図1●使った時間しか課金しないAmazon EC2
図1●使った時間しか課金しないAmazon EC2

 時間帯によって稼働率が増減するシステムは少なくない。業務システムであれば昼間の時間帯に、消費者向けのシステムであれば夕方や夜間、休日にアクセスが集中する。

 EC2では、アクセスが集中する時間帯だけサーバーを増やすことが可能だ。しかも、運用するサーバーの増減は自動化できる。

 日本のVPS事業者で時間課金を実現しているのは、2010年2月からニフティが開始した「ニフティクラウド」だけだ。ニフティクラウドの料金は1時間当たり12.6円でEC2に近いが、仮想マシンを停止している時間も1時間当たり5.25円の料金が発生する。

 日本にはEC2の1時間当たりの料金に24を掛けて1日当たりの料金とし、それに30を掛けて“EC2の月額料金”と称し、「自社のサービスのほうが月額料金は安い」と訴えるVPS事業者が存在するが、この比較は正確ではない。

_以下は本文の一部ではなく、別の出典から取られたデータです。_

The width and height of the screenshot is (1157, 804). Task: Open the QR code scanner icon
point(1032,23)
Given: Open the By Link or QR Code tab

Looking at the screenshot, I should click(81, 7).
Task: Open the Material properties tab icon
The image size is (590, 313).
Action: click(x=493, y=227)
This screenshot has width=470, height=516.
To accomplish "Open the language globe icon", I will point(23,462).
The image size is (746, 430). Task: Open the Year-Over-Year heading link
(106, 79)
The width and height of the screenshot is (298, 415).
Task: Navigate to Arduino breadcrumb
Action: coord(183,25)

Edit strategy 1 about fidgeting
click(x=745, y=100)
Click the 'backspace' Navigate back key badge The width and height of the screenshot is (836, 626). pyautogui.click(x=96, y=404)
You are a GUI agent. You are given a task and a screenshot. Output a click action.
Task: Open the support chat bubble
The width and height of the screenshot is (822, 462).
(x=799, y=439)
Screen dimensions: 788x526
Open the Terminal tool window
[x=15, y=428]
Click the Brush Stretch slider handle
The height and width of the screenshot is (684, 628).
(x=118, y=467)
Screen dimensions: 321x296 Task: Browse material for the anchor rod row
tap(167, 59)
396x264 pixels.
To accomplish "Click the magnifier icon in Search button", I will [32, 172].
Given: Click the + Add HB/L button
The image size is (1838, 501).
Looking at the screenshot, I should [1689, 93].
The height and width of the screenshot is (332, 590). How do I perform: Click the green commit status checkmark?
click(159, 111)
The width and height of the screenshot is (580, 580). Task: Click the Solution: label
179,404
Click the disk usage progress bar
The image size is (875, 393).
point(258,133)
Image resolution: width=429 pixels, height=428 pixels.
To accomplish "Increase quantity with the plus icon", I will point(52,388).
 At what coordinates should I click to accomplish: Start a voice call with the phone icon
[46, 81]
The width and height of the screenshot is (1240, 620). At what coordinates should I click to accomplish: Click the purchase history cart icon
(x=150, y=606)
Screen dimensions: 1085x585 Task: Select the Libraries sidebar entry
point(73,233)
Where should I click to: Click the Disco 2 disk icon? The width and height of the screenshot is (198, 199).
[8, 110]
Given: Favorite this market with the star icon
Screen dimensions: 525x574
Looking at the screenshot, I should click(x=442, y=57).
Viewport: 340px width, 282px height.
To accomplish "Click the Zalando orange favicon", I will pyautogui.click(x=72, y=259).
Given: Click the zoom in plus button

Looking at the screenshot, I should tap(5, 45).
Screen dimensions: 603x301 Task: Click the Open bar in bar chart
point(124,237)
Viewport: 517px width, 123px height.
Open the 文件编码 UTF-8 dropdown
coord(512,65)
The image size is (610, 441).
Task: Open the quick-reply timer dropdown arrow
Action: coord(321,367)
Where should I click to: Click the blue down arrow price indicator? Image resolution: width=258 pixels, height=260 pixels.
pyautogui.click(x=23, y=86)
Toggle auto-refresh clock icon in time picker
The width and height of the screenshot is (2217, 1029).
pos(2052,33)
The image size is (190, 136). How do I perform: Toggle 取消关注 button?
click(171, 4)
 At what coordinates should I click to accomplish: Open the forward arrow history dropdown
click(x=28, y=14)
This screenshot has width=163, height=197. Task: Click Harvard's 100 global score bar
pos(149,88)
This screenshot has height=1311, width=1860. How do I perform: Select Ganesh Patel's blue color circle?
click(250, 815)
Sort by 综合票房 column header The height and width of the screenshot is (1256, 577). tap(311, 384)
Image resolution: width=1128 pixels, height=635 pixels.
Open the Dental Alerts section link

 さらにEC2には1年または3年単位で一定額を支払うと、時間当たりの利用料金が3分の1になる「Reserved Instance」という割引制度がある。図2で示すように、24時間運用した場合の年額料金は、Reserved Instanceによっておよそ3分の2に減る。

図2●Amazon EC2の割引プラン
図2●Amazon EC2の割引プラン
Amazon EC2には、通常の従量課金制度以外にも、一定額を支払うと時間当たりの料金が3分の1になる「Reserved Instance」や、EC2のキャパシティーに余裕があるときに利用者が入札方式で料金を支払って利用する「Spot Instance」といった割引プランがある

 09年12月には、別の割引制度である「Spot Instance」も始まった。これはEC2の余剰リソースを、入札方式で利用者に安く使わせるというものだ。

 利用者は仮想マシンを使用する際に、支払う料金の上限を設定する。利用料金は時間帯によって変動するが、09年12月から10年1月の実績では、正規料金の4分の1から3分の1程度だった。

 上限を超えた場合は、仮想マシンが自動的に停止する。一時的なデータ処理を想定したサービスである。

 EC2の料金には「規模の経済」が働く。EC2やストレージサービス「S3」のネットワークトラフィックは、2008年春の時点でアマゾンの本業である小売りサイト「Amazon.com」のトラフィックを上回った。

 AWSのシニア・エヴァンジェリストであるジェフ・バー氏は当時、「EC2/S3のトラフィックが増えることで、ネットワーク回線のさらなるボリュームディスカウントが可能になり、本業であるAmazon.comのネットワークコストも低下した」と喜んだ。

 アマゾンはEC2やS3を提供することで、Amazon.comのITインフラコストも節約しているわけだ。外部に提供するサービスのためにデータセンタ ーを建造する必要がある専業VPS事業者と比べて、コスト構造上も有利である。